- [WORK REQUIRED]: Copy out every line of the listing below that contains the string "bubble".

- [DATASET RECORDS]:
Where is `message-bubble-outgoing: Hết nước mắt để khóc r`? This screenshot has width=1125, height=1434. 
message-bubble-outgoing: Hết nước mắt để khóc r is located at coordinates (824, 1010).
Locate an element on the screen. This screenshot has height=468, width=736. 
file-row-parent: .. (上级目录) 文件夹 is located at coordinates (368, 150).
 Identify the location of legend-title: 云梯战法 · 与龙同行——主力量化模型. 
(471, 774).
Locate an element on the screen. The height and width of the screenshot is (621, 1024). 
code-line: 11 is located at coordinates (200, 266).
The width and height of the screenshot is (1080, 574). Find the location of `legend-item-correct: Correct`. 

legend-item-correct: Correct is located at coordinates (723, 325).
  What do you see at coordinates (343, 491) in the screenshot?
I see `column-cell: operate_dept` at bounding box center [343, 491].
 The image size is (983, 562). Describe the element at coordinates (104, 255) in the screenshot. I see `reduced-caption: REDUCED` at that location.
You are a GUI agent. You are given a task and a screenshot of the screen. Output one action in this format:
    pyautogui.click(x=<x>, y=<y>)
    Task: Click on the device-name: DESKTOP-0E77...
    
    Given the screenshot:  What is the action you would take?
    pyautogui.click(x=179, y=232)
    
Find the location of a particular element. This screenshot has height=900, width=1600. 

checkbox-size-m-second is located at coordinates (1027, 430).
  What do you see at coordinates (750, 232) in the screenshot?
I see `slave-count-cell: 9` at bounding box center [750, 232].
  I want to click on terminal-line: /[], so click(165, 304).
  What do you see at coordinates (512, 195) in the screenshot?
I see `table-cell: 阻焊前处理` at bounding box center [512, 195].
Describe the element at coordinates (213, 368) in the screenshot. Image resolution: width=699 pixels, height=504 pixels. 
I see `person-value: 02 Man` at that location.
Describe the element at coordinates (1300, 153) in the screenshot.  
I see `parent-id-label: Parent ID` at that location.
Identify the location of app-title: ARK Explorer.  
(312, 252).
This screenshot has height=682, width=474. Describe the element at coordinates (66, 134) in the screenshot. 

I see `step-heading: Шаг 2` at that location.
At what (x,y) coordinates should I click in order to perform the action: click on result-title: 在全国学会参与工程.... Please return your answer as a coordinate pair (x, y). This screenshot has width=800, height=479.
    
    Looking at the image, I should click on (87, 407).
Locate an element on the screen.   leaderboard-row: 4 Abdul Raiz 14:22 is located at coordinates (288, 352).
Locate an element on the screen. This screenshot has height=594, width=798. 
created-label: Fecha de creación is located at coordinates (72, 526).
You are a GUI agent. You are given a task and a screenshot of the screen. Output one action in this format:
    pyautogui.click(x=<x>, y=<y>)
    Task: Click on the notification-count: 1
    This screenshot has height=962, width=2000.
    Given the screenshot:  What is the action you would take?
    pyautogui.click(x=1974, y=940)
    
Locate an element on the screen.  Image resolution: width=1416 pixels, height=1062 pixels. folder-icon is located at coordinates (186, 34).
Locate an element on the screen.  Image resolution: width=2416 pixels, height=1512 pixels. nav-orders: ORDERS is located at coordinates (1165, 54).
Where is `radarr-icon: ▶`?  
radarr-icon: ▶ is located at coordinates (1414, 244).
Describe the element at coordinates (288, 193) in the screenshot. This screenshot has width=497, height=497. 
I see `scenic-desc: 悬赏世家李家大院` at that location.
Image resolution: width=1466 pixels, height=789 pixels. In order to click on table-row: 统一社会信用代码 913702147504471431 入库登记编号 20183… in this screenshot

- [ANSWER]:
Where is `message-bubble-outgoing: Hết nước mắt để khóc r`? This screenshot has width=1125, height=1434. 
message-bubble-outgoing: Hết nước mắt để khóc r is located at coordinates (824, 1010).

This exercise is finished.